Наконец бабушке удалось осуществить продажу и, получив плату, прийти, чтобы освободить несчастного узника.
В мрачной темнице заскрежетали замки, заскрипела массивная дверь, и бабушка упала в объятия мужа.
— Наконец–то ты свободен, Жером! — воскликнула она, покрывая поцелуями осунувшееся лицо мужа. — Ты свободен! Правда, мы разорены, остались без всяких средств.
— Ба! — ответил дедушка, сияя от радости. — Мы разорены, по я на свободе. Будь спокойна, жена. Я буду работать и восстановлю погибшее состояние! Давай уйдем отсюда, я здесь задыхаюсь.
Казначею монсеньора отсчитали деньги.
Пока длилась эта процедура, Жером Палан бросал на служителя косые взгляды.
Потом он выслушал, внутренне дрожа от ярости, небольшой выговор, которым аббату показалось кстати сопроводить получение штрафа. Завладев распиской и взяв жену за руку, дед поспешил уйти из тюрьмы и из города.
По дороге моя бабушка, не сказав мужу ни слова упрека, много говорила о нужде, которая грозила их детям.
Нетрудно было заметить, что она хотела, чтобы дедушка вернулся домой и хорошенько проникся серьезностью положения. Пусть задумается, сколько денег пропало из–за охоты.
Но дедушка, по мере их приближения к Тэсу, все меньше и меньше понимал слова жены и, всецело занятый одной–единственной неотвязной мыслью, едва, казалось, слушал.
Когда в воздухе стали слышны уличные запаха, к нему вернулись опасения, забытью в тюрьме. Он снова дрожал при мысли, что в день ареста, когда лесники вели его в льежскую тюрьму, лай смолк из–за того, что с собаками случилось что–то ужасное.
Дедушка очень переживал, но ни разу не спросил о собаках жену.
Вернувшись домой, он даже по взглянул на пустую аптеку и заброшенную лабораторию, которые почти сто лет принадлежали сначала отцу, потом сыну, а через несколько дней должны были перейти в чужие руки. Он схватил в охапку детишек, ждавших его на дороге, а потом, поставив их на землю, побежал прямо на псарню.
Через несколько мгновений дед вернулся с блуждающим взглядом, взволнованный и бледный как мертвец.
— Собаки! — крикнул он. — Где мои собаки?
— Какие собаки? — спросила бабушка, вся дрожа.
— Фламбо и Раметта, черт побери!
— Разве ты не знаешь? — отважилась бабушка.
— Отвечай! Где они? Ты их продала, чтобы пополнить мошну епископа, будь он проклят? Они сдохли? Говори!
Мой отец был избалованным ребенком. Он ответил за бабушку, онемевшую от ужаса и отчаяния при гневе мужа.
— Они умерли, папа.
Отец очень любил Фламбо, часто играл с ним. и сообщил дедушке о смерти друга, заливаясь горючими слезами.
— Вот как? Их убили? — сказал дедушка, сажая сына на колени и целуя его в лоб.

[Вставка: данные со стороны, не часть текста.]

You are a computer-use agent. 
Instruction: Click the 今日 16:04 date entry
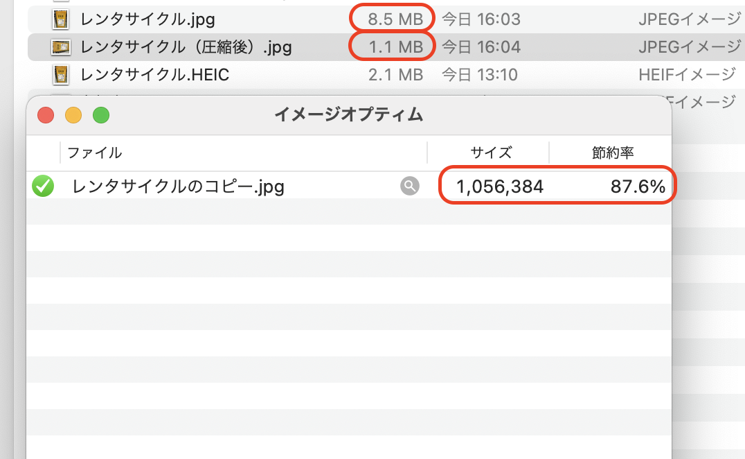pos(481,47)

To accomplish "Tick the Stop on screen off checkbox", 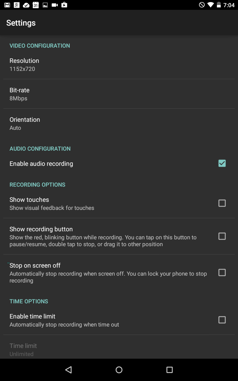I will pyautogui.click(x=222, y=272).
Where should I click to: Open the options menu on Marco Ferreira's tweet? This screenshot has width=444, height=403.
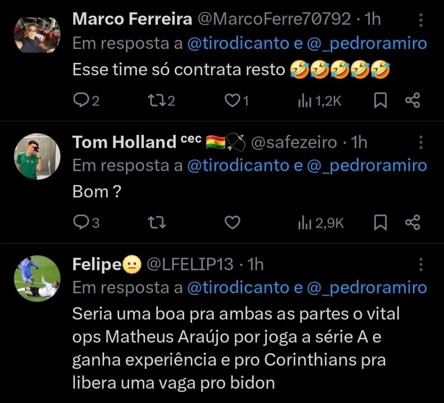point(421,20)
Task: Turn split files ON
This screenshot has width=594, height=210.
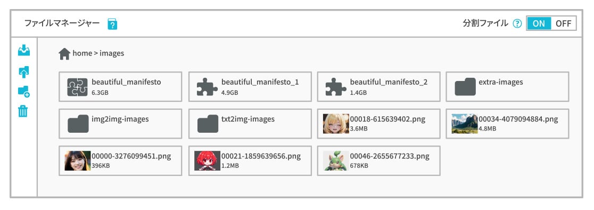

— Да, папа, — повторил ребенок, разражаясь рыданиями.
— Как это произошло? Кто их убил?
Мальчик молчал.
— Так кто? — завопил дед, закипая, — до сих пор он еще как–то сохранял спокойствие.
— Боже мои! Милый, — осмелилась наконец бабушка, — я думала, ты знаешь, что монсеньор приказал убить твоих собак.
Дедушка одеревенел.
— Кто же осмелился послушаться?
Вдруг его озарило.
— Только один человек на свете, — сказал он, — мог совершить это злодеяние.